### Work request:
Retype each line of the listing. Do not alter anything.

☆ ☆ ☆ ☆ ☆

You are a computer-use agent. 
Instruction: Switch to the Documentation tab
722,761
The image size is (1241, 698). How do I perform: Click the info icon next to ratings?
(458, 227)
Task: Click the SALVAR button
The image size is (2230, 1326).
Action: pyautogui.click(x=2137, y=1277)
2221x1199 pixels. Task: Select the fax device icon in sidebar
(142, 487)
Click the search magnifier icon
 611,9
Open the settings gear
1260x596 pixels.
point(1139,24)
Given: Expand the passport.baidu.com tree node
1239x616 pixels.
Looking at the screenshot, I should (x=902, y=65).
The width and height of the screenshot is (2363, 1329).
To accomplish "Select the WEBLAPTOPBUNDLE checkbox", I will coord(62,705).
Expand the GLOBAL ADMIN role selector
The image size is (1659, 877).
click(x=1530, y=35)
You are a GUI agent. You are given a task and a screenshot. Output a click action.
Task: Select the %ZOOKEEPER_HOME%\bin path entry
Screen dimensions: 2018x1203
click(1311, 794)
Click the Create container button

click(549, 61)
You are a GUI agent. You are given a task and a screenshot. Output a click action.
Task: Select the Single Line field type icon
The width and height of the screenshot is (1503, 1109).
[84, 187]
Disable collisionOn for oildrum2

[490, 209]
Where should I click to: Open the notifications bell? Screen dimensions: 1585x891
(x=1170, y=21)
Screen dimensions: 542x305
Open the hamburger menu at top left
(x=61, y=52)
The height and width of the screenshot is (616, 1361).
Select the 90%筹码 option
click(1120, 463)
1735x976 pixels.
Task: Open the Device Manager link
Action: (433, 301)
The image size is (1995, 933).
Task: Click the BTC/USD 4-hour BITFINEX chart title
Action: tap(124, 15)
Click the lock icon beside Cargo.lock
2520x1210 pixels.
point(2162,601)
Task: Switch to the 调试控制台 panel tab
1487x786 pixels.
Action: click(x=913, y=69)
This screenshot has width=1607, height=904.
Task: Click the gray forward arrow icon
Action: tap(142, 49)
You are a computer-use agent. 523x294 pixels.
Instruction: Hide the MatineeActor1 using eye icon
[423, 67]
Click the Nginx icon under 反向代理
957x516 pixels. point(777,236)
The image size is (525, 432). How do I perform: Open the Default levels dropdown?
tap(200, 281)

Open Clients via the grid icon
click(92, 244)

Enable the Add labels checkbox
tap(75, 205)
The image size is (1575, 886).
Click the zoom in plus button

☆ ☆ ☆ ☆ ☆

### Expected answer:
You are a computer-use agent. 
Instruction: Switch to the Documentation tab
722,761
The image size is (1241, 698). How do I perform: Click the info icon next to ratings?
(458, 227)
Task: Click the SALVAR button
The image size is (2230, 1326).
Action: pyautogui.click(x=2137, y=1277)
2221x1199 pixels. Task: Select the fax device icon in sidebar
(142, 487)
Click the search magnifier icon
 611,9
Open the settings gear
1260x596 pixels.
point(1139,24)
Given: Expand the passport.baidu.com tree node
1239x616 pixels.
Looking at the screenshot, I should (x=902, y=65).
The width and height of the screenshot is (2363, 1329).
To accomplish "Select the WEBLAPTOPBUNDLE checkbox", I will coord(62,705).
Expand the GLOBAL ADMIN role selector
The image size is (1659, 877).
click(x=1530, y=35)
You are a GUI agent. You are given a task and a screenshot. Output a click action.
Task: Select the %ZOOKEEPER_HOME%\bin path entry
Screen dimensions: 2018x1203
click(1311, 794)
Click the Create container button

click(549, 61)
You are a GUI agent. You are given a task and a screenshot. Output a click action.
Task: Select the Single Line field type icon
The width and height of the screenshot is (1503, 1109).
[84, 187]
Disable collisionOn for oildrum2

[490, 209]
Where should I click to: Open the notifications bell? Screen dimensions: 1585x891
(x=1170, y=21)
Screen dimensions: 542x305
Open the hamburger menu at top left
(x=61, y=52)
The height and width of the screenshot is (616, 1361).
Select the 90%筹码 option
click(1120, 463)
1735x976 pixels.
Task: Open the Device Manager link
Action: (433, 301)
The image size is (1995, 933).
Task: Click the BTC/USD 4-hour BITFINEX chart title
Action: tap(124, 15)
Click the lock icon beside Cargo.lock
2520x1210 pixels.
point(2162,601)
Task: Switch to the 调试控制台 panel tab
1487x786 pixels.
Action: click(x=913, y=69)
This screenshot has width=1607, height=904.
Task: Click the gray forward arrow icon
Action: tap(142, 49)
You are a computer-use agent. 523x294 pixels.
Instruction: Hide the MatineeActor1 using eye icon
[423, 67]
Click the Nginx icon under 反向代理
957x516 pixels. point(777,236)
The image size is (525, 432). How do I perform: Open the Default levels dropdown?
tap(200, 281)

Open Clients via the grid icon
click(92, 244)

Enable the Add labels checkbox
tap(75, 205)
The image size is (1575, 886).
Click the zoom in plus button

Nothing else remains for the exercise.